Life-long immunosuppressive therapy is typically required in the majority of liver allograft
recipients. In the early years of liver transplantation (LT), the majority of deaths
occurred secondary to graft loss from acute or chronic rejection despite immunosuppression
(IS). With the advent of more powerful and specific IS agents, e.g. calcineurin-inhibitors
(CNIs) cyclosporine (CyA) and tacrolimus (TAC), graft rejection rates significantly declined
and short and long term graft/patient survival dramatically improved. However, along with
the advance in survival rates came the adverse effects of long term immunosuppression (IS),
e.g. morbidity and mortality from cardiovascular events, renal insufficiency, infectious
complications, recurrent viral hepatitis and malignancy. These events are exacerbated by
pre-existing conditions and an aging transplant population. Immunosuppression tapering or
withdrawal could lower the incidence of these complications and improve long term graft and
patient survival.
Therefore, the study proposed is a laboratory investigation (using blood samples collected
from the subjects) comparing immune tolerance and alloreactivity profiles in LT recipients
on monotherapy IS or converted to rapamycin monotherapy, to determine tolerogenic properties
of the different IS agents. Knowledge of these properties would support the need for
specific IS therapy to promote immune tolerance and consider IS withdrawal.

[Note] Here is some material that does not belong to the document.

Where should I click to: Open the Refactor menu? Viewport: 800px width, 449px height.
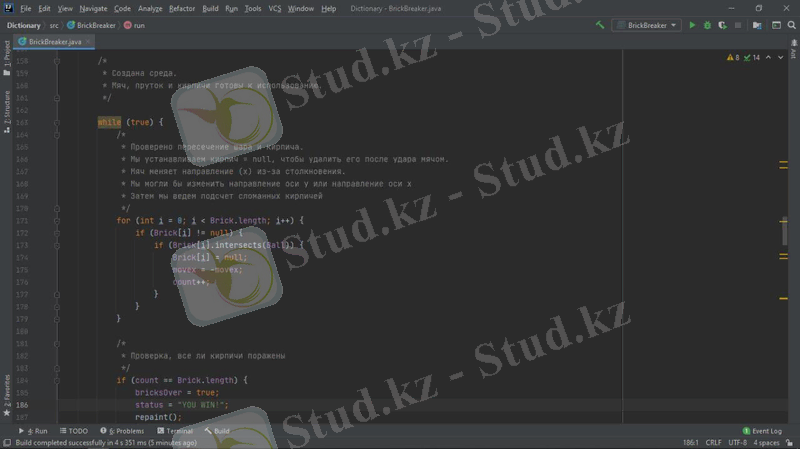point(182,8)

Monotherapy patients will be identified by the organ transplant database and medical charts
at Northwestern. Patients will be invited to participate in the study and asked to undergo
venipunctures for our analysis. Patient demographics, laboratories and other clinical data
will be recorded. Patients on CNI monotherapy are continuously being identified for
conversion to rapamycin monotherapy during clinic visits or chart reviews at Northwestern.
Patients are selected for conversion due to significant CNI side effects, e.g. chronic
kidney disease (creatinine clearance < 50 in the absence of significant proteinuria > 1g,
poorly controlled diabetes mellitus/hypertension/hyperlipidemia, peripheral neuropathy). In
general, patients are converted from CNIs to rapamycin over 2-3 weeks once therapeutic
rapamycin levels are achieved.
Study procedures will be carried out by the investigators and associated personnel. Patients
will be assigned a number in numerical order, to remove patient identifiers from the data
analysis. A separate screening/enrollment log will be kept separate from the data. Baseline
characteristics of the patients will be recorded: age, sex, liver disease, past medical
history, history of acute rejection or other graft dysfunction, other post-LT complications,
previous and current IS regimens. Monotherapy patients (10 from CyA, Tacrolimus, and MMF; 5
rapamycin) will be identified as above and asked to participate. Blood will be drawn at one
time point for the following analysis:
- Dendritic cell assays: myeloid vs. lymphoid (CD11c; CD123); maturation and ability to
process antigens (CD83; CD205); markers that have been shown to induce regulatory T
cells (ILT3; ILT4).
- Regulatory/Suppressor Cells (CD4+CD25+FOXP3+CD127low; and CD8+ CD28- FOXP3+CD127low
cells).
- HLA microchimerism & HLA G
Ten patients who have been pre-selected for rapamycin conversion will have the above assays
performed two weeks prior to conversion and 3-6 months following conversion. They will also
have liver function and drug level tests.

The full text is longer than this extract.